Records drawn from a dataset
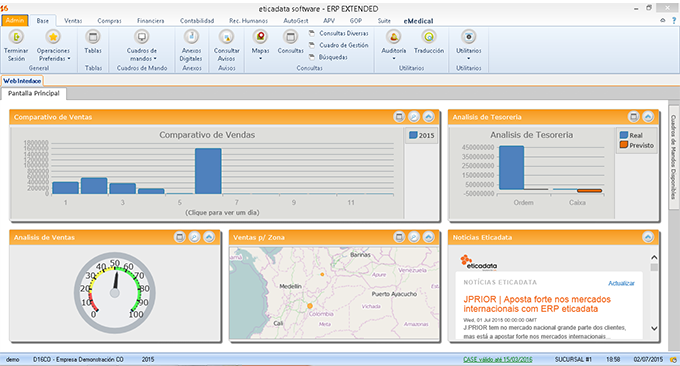Zoom the Ventas p/ Zona panel
The image size is (680, 366).
414,237
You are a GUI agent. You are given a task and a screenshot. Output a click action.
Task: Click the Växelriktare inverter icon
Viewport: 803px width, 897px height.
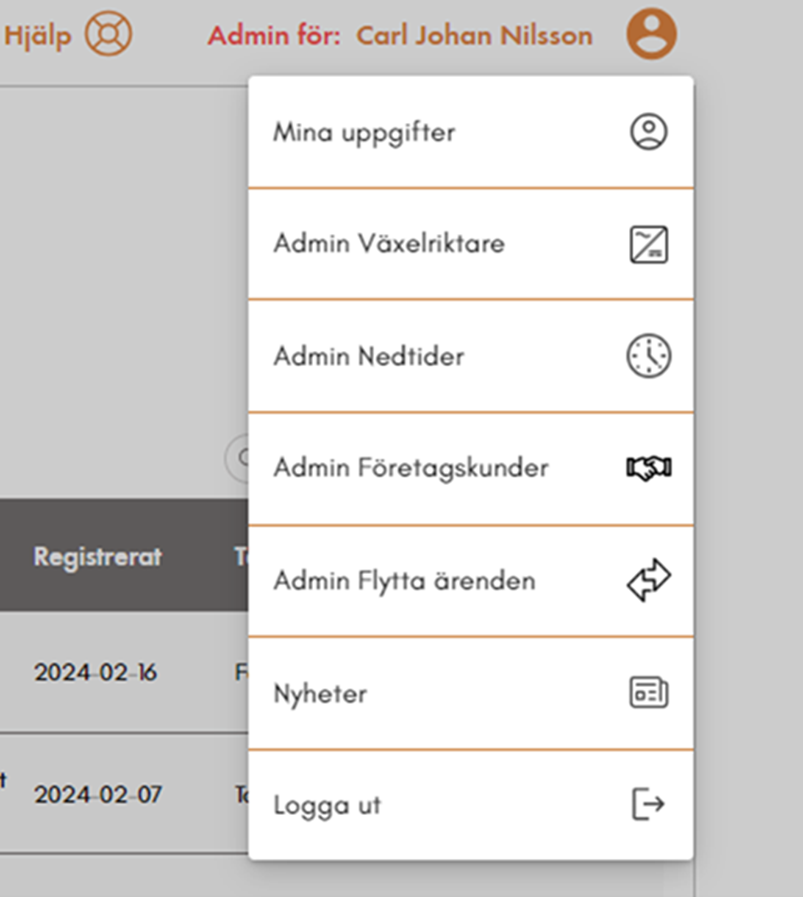(648, 244)
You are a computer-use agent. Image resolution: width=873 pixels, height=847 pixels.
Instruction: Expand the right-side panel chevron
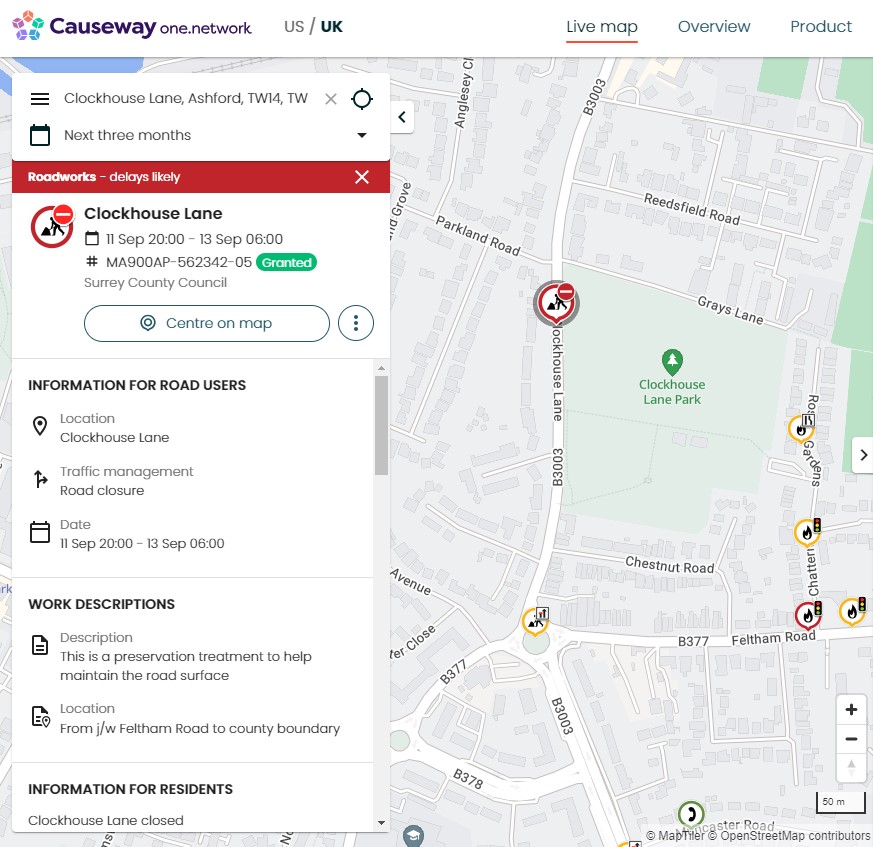pyautogui.click(x=863, y=455)
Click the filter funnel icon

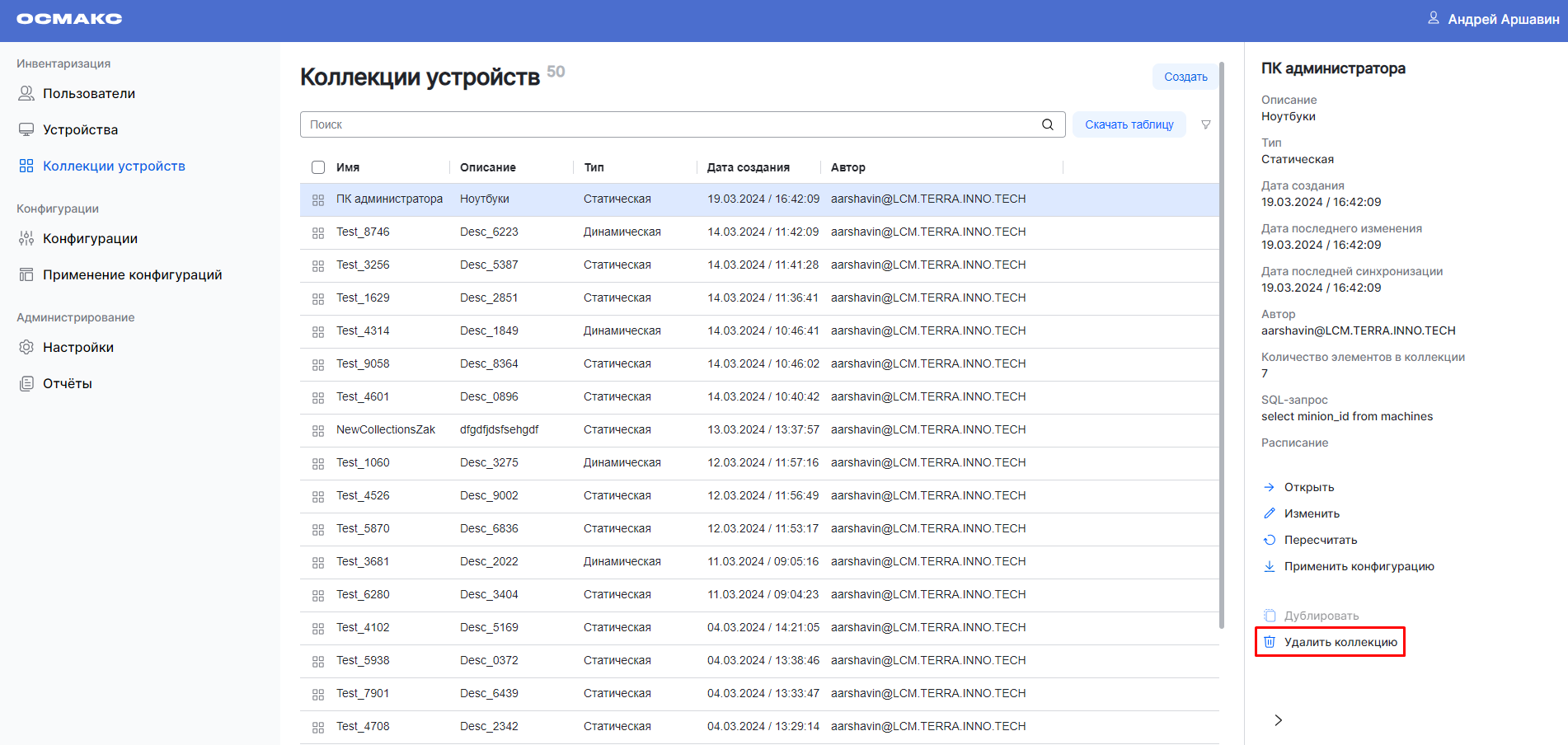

▸ **TASK DIRECTIONS**:
Starting at the line that contains "You are a GUI", return every line through the end of the records above exactly as written, and return no pictures.

▸ **EXERCISE SOLUTION**:
You are a GUI agent. You are given a task and a screenshot. Output a click action.
Task: Click the Växelriktare inverter icon
Viewport: 803px width, 897px height.
(648, 244)
You are a computer-use agent. Image resolution: width=873 pixels, height=847 pixels.
Instruction: Expand the right-side panel chevron
pyautogui.click(x=863, y=455)
Click the filter funnel icon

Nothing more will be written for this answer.